Politique et humour
Lier le versement d’argent aux pays membres de l’Union européenne (UE) au respect par ceux-ci de l’Etat de droit : cette idée, celle de la « conditionnalité », n’est pas totalement nouvelle. Elle est évoquée depuis 2018 par la Commission de Bruxelles, lassée par le manque d’effet concret des nombreuses procédures qu’elle a lancées contre la Hongrie et la Pologne. Jamais, pourtant, ce projet n’avait été endossé par le président du Conseil européen, et certainement pas dans le cadre d’une discussion complexe et houleuse sur le futur budget 2021-2027 de l’Union, couplée à celle, non moins difficile, sur le fonds de relance « post-pandémie ».
J’applaudis des deux mains une telle initiative, il était grand temps que l’UE se protège contre les exagérations des pays de l’Est qui ne cessent de réclamer des aides alors qu’ils sont incapables de respecter nos valeurs pour conserver le pouvoir par tous le moyens ce que n’hésitent pas faire la Hongrie et la Pologne.

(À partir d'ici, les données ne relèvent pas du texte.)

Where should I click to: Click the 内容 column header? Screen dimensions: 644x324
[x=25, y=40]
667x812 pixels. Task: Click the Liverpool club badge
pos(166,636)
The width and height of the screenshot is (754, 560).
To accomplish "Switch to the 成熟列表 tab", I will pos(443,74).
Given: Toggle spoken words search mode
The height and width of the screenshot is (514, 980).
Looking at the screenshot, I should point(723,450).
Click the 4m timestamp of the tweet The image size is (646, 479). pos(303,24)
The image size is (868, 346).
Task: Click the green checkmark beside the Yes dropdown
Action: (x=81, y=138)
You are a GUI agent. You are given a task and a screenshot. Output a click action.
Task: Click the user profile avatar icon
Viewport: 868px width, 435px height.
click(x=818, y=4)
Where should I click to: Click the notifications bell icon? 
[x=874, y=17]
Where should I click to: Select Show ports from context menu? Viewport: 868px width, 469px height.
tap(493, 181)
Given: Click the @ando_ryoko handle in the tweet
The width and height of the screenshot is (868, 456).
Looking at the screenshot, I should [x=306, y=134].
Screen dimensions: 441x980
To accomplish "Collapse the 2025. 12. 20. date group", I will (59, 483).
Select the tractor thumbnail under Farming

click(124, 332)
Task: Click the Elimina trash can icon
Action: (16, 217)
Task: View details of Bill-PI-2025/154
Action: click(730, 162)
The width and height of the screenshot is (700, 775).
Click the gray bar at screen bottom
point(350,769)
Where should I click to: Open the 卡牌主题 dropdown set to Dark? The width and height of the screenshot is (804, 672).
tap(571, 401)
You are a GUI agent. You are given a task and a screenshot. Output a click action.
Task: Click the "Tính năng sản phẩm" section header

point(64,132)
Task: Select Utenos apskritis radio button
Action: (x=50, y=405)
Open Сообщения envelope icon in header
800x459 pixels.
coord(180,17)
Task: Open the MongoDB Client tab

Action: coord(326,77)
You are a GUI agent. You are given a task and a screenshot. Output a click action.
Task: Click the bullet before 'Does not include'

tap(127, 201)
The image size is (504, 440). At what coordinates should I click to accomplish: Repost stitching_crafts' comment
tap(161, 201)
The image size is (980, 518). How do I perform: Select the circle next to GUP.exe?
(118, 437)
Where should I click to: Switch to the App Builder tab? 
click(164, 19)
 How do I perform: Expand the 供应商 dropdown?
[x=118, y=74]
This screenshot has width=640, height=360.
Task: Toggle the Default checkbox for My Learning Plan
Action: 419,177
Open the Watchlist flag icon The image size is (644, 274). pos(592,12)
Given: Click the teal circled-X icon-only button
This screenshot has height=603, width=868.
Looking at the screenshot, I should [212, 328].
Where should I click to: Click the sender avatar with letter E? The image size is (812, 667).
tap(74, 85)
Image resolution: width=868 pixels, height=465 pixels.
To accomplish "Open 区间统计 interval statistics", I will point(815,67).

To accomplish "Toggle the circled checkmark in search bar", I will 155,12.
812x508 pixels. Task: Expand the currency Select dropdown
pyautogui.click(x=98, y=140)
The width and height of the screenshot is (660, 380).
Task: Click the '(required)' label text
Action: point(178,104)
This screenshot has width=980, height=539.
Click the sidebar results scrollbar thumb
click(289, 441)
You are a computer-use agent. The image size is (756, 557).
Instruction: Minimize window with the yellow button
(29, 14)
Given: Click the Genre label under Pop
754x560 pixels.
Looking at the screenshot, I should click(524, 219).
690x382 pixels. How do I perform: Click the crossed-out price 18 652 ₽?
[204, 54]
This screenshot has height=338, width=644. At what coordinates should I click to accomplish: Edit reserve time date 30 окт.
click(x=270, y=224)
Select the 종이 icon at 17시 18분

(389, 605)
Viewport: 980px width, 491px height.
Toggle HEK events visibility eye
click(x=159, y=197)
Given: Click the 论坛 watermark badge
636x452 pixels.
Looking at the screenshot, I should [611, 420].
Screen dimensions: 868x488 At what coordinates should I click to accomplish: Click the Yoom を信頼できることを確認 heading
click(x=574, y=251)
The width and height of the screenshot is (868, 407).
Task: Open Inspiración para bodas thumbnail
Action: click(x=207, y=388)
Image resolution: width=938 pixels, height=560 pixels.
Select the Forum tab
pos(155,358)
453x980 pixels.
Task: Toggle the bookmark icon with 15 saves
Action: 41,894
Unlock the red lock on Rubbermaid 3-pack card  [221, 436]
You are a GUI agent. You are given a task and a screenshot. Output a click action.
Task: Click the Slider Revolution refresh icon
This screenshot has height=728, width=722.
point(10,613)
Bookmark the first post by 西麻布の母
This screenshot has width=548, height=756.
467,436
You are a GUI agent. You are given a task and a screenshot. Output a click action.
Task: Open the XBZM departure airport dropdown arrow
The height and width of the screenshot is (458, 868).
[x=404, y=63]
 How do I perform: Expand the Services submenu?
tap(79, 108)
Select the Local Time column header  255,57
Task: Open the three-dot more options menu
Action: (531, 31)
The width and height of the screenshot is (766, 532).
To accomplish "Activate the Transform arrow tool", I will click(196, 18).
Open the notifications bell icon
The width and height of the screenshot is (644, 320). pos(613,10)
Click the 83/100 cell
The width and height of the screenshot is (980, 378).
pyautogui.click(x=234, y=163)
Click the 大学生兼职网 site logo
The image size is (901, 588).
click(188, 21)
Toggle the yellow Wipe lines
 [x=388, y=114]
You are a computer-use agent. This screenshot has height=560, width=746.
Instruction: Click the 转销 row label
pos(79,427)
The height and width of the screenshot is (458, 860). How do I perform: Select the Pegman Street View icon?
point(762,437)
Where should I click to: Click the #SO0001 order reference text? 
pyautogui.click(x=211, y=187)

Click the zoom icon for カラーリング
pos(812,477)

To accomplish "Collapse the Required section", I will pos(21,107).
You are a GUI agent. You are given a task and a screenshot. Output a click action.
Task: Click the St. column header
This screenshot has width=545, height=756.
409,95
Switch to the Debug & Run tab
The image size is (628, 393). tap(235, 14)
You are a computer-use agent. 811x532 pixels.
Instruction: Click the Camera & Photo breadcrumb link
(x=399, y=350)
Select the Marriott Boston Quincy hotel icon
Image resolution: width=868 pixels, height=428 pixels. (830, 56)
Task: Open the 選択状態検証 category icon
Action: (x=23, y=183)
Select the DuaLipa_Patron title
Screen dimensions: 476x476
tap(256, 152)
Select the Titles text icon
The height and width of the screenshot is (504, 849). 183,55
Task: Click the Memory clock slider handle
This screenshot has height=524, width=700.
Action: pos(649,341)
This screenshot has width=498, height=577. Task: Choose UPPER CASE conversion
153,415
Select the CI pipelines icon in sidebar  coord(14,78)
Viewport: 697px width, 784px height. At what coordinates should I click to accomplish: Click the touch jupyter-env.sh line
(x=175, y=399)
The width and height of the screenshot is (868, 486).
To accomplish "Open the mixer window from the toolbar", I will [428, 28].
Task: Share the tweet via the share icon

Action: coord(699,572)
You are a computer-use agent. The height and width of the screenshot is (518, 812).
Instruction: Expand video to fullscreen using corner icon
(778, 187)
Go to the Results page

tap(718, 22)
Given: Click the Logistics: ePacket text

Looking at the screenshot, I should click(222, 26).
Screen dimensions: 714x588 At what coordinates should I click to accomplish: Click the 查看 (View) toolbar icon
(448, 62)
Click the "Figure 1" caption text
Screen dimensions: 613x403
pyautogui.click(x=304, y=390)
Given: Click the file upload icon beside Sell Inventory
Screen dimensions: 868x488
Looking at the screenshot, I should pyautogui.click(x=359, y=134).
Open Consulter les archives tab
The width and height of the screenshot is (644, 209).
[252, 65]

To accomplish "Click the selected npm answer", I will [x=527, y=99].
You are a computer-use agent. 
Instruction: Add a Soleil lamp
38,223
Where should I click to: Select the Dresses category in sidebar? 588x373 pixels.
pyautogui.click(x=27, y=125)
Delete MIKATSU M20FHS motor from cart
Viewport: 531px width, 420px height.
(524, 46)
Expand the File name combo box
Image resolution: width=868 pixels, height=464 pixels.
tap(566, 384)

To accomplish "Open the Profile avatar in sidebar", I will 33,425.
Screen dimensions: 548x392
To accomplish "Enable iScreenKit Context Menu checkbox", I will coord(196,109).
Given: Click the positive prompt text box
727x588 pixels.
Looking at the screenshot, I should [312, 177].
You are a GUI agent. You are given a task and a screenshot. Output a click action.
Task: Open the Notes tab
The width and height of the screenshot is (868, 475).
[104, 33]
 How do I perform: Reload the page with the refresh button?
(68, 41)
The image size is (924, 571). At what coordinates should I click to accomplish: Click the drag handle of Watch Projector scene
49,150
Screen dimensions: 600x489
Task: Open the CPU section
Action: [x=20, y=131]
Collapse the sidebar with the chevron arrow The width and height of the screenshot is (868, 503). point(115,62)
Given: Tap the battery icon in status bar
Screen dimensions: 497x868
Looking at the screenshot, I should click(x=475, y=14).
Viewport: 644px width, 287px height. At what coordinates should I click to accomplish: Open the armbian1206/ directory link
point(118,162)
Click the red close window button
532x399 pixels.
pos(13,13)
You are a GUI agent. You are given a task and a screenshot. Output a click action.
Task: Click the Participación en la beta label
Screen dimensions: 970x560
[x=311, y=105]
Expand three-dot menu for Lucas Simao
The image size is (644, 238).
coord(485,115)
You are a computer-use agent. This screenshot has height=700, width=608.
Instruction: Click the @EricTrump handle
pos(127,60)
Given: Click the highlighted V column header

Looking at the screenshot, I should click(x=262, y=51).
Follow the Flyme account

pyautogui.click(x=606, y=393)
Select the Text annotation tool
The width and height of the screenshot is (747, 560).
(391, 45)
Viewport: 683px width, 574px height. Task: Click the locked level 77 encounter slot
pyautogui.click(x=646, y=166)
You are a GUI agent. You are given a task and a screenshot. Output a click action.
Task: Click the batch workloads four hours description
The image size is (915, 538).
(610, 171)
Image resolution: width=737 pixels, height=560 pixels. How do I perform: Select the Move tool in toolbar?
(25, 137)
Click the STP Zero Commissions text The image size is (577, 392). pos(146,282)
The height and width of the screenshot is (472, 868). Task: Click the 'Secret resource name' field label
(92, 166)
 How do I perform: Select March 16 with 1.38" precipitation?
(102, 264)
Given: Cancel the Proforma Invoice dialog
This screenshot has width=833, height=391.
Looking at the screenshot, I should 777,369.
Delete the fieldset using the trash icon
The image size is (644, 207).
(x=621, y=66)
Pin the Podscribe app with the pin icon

De plus la Serbie et la Croatie trépignent entrer dans la zone Euro attirées par les aides financière post COVID-19 accordées aux membres de l’UE ayant adopté notre monnaie.
Il fautt que l’UE se fasse respecter avec plus de vigueur, les pays mécontents de cette stratégie peuvent toujours sortir de l’UE, c’est désormais faisable comme le montre l’expérience britannique.